AnsweredAssumed Answered

Can I export comments in Remediation Tickets and/or add Comments in reports?

Question asked by ds0101 on Nov 20, 2017
Latest reply on Jan 26, 2018 by DMFezzaReed

Is it possible to export or extract the comments under the Remediation Tickets in any way? On the example below, I'd like to generate a Remediation report for "Tickets per vulnerability" report and I'd like to include the comment that was added in the ticket.


So basically when I run the Remediation Report - Tickets per vulnerability I would be able to have something like the below



Is this possible through the API? If it is not possible through the portal or API what is the process for submitted a features request and how long will it take?.

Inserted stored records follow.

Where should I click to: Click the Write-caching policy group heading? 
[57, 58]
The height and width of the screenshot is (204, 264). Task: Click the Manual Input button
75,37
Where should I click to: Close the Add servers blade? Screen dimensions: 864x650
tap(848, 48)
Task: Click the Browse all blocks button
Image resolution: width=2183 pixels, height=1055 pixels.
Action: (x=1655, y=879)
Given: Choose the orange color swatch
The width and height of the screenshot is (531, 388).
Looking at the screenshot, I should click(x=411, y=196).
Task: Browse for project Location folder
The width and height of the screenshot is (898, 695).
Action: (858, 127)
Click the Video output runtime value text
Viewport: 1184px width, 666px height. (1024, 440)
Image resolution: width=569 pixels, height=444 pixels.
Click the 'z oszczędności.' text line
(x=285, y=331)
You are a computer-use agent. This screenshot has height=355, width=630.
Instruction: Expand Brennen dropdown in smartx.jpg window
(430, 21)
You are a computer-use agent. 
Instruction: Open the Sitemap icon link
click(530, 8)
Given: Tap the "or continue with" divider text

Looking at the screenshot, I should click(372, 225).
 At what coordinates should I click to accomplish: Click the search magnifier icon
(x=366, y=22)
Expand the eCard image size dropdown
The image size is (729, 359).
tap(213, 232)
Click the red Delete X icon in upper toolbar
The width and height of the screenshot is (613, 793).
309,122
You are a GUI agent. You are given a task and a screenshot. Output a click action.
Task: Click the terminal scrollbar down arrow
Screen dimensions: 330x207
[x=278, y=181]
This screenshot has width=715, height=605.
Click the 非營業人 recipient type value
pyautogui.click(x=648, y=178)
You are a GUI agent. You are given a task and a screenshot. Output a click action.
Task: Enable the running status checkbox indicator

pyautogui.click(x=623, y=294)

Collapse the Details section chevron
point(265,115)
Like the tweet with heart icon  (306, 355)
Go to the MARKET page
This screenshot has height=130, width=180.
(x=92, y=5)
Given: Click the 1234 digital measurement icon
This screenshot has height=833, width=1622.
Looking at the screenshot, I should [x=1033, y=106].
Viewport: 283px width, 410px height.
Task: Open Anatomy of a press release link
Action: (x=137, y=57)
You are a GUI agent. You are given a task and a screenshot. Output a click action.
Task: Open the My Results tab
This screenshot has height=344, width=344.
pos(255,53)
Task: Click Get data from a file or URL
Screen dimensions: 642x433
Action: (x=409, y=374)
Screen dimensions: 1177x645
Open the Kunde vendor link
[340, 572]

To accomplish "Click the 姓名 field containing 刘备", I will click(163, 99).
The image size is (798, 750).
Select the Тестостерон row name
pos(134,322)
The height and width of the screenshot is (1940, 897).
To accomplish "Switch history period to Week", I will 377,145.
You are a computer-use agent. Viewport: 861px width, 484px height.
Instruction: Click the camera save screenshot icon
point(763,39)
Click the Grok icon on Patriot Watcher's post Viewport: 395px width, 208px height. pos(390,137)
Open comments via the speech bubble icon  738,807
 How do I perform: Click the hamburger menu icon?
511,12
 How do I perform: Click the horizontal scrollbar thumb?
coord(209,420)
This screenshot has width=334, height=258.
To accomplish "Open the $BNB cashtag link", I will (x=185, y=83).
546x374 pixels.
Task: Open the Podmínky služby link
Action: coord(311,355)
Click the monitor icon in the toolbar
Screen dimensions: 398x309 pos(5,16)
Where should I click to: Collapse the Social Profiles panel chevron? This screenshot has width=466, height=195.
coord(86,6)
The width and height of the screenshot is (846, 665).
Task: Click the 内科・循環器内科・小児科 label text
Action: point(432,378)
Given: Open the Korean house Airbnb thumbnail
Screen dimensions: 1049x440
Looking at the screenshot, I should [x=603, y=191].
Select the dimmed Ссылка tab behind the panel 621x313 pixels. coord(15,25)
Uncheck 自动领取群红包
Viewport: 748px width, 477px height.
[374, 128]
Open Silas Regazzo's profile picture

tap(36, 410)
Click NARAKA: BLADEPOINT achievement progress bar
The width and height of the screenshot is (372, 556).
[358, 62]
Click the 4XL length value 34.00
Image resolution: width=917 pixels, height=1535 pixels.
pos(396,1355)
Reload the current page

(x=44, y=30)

It would be beneficial to actually be able to export the comments and use that field to track what is being done for the specific vulnerability or what needs to be done for the vulnerability. 


Many of the  vulnerabilities don't have simple remediation steps where you install a patch and you are done. Many vulnerabilities require configuration testing, EOL software requires planning that affect not only one area but the entire business. Without the ability to "link" or associate a  project or a plan with the specific vulnerability from a Qualys Report then the reports are useless. 


We need to be able to have the comments in the tickets exported/extract in reports so we can see what is being done to resolve the vulnerability. Isn't that the whole purpose of having the remediation process within Qualys as closed loop anyway? In the example above If we have to create a plan for vulnerability 1234 I need to know that next time I generate a report I can see that there is a plan for it under the comments and "Say ok we have opened project "Project1234" for this vulnerability, move to the next one"


The way it is now, I would have to open a project plan for QID 1234 and reference the action steps to resolve it, however if after a week I go to Qualys and generate a report I wont be able to tell if I actually have a project for QID 1234. I would need to then go to our project management system and start looking if there's actually a project created for this vulnerability. If the comments were available though, I would be able to tell right way.


Anyway, I hope I've articulated the question/issue as simply as I can. So, is there a method to currently do this in any way? Through some type of reports or API or some other way.